Among other issues, the lawsuit, like those brought by DeVore, argues that the law violates the equal protection clause by exempting certain groups, such as retired police officers, but not others, such as retired members of the military.

Friday’s ruling, “represents a victory in one battle that is not, necessarily, the end of the war against the subject legislation,” Stocks said, acknowledging both the state’s intention to appeal and other ongoing legal challenges to the law.

In this case, the final decision likely will rest in the hands of the Illinois Supreme Court.

Raoul’s office filed its notice of appeal with the high court Friday and expects it to be accepted Monday, spokeswoman Jamey Dunn-Thomason said in a statement.

“We will ask the court for an expedited schedule, and we look forward to defending the act,” Dunn-Thomason said.

A federal court in Chicago last month denied a Naperville gun shop owner’s request for an injunction blocking the city’s newly minted ban on the sale of certain semi-automatic weapons along with the state ban.

U.S. District Judge Virginia Kendall found that the city and state bans “constitutionally sound.”

“Illinois and Naperville compellingly argue their laws protect public safety by removing particularly dangerous weapons from circulation,” Kendall wrote.

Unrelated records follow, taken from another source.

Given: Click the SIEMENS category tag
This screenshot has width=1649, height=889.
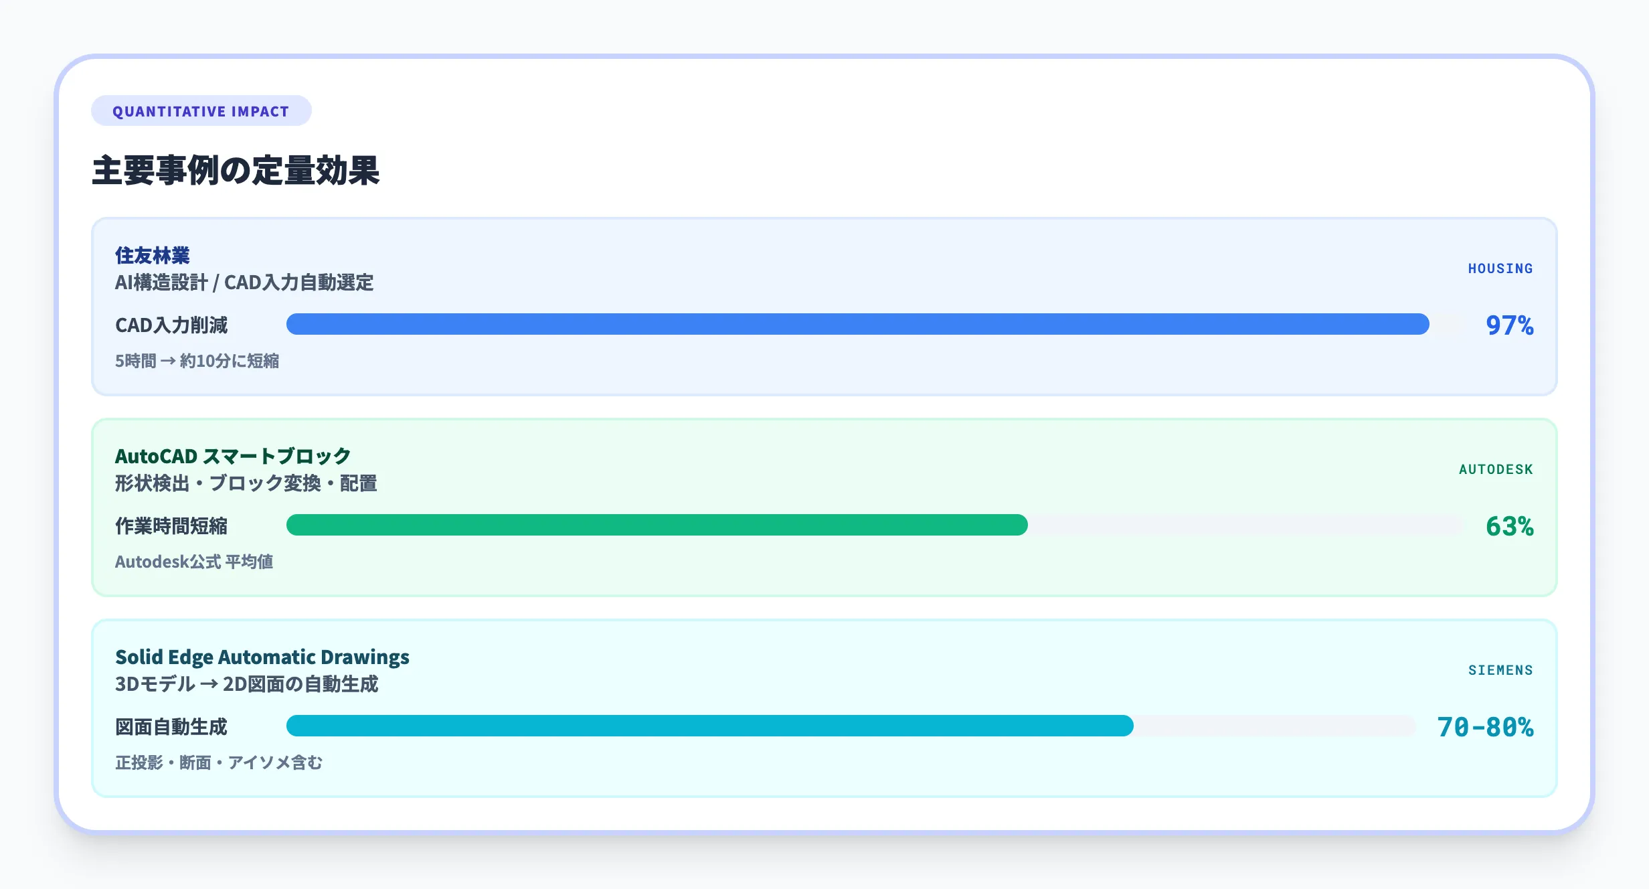Looking at the screenshot, I should point(1500,670).
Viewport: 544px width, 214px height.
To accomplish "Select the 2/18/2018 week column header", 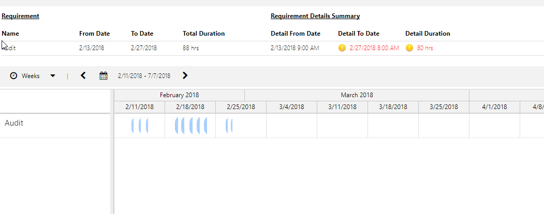I will click(190, 107).
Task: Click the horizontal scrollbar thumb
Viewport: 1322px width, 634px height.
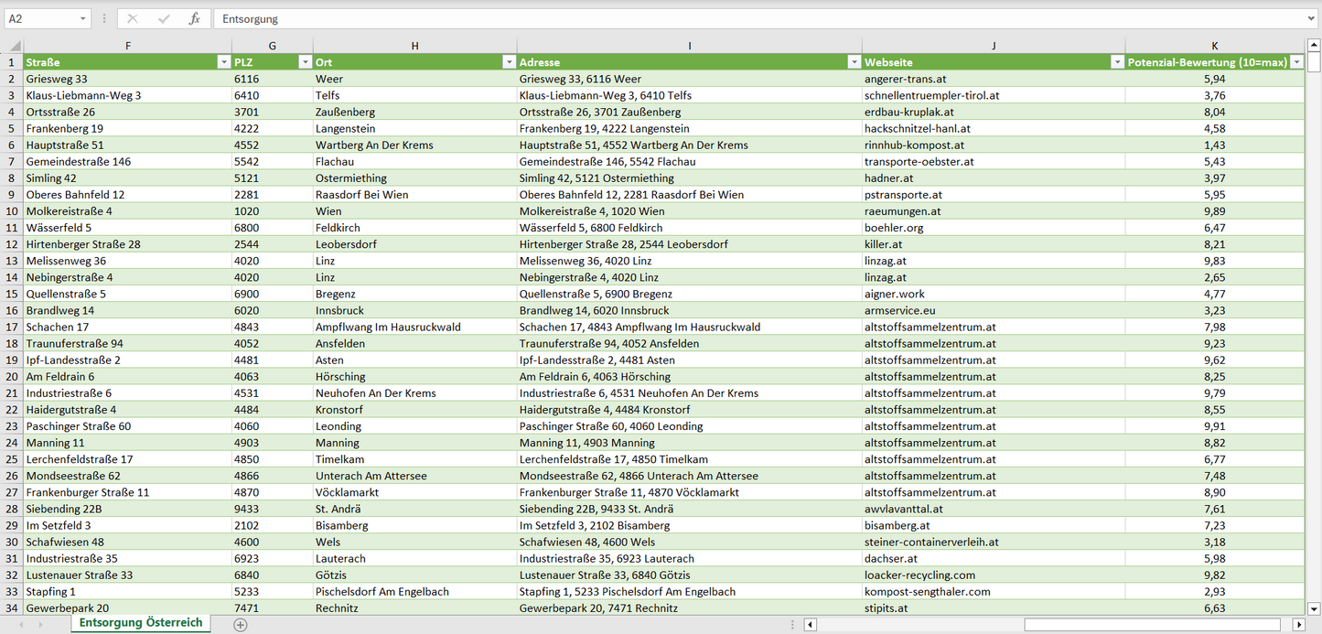Action: pyautogui.click(x=1156, y=625)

At the same time, the Illinois Supreme Court last week agreed to consolidate three related cases brought by DeVore but declined to include the Caulkins case.

The state also is defending the law against a group of lawsuits brought in federal court in the Southern District of Illinois.

In at least one of the cases, plaintiffs are seeking a temporary restraining order on Second Amendment violation grounds. The plaintiffs cite two U.S. Supreme Court cases, including one from last year that greatly expanded Second Amendment protections by imposing a new constitutional test requiring gun laws to be “historically” consistent with laws on the books in the 18th century.

Signed by Pritzker hours after it was passed by legislators in early January, the law immediately banned the delivery, sale, import and purchase of guns that are designated in the law as “assault weapons.”

Starting next year, people who possess guns covered by the ban must either register them with the state or face a misdemeanor for a first offense and a felony for subsequent offenses.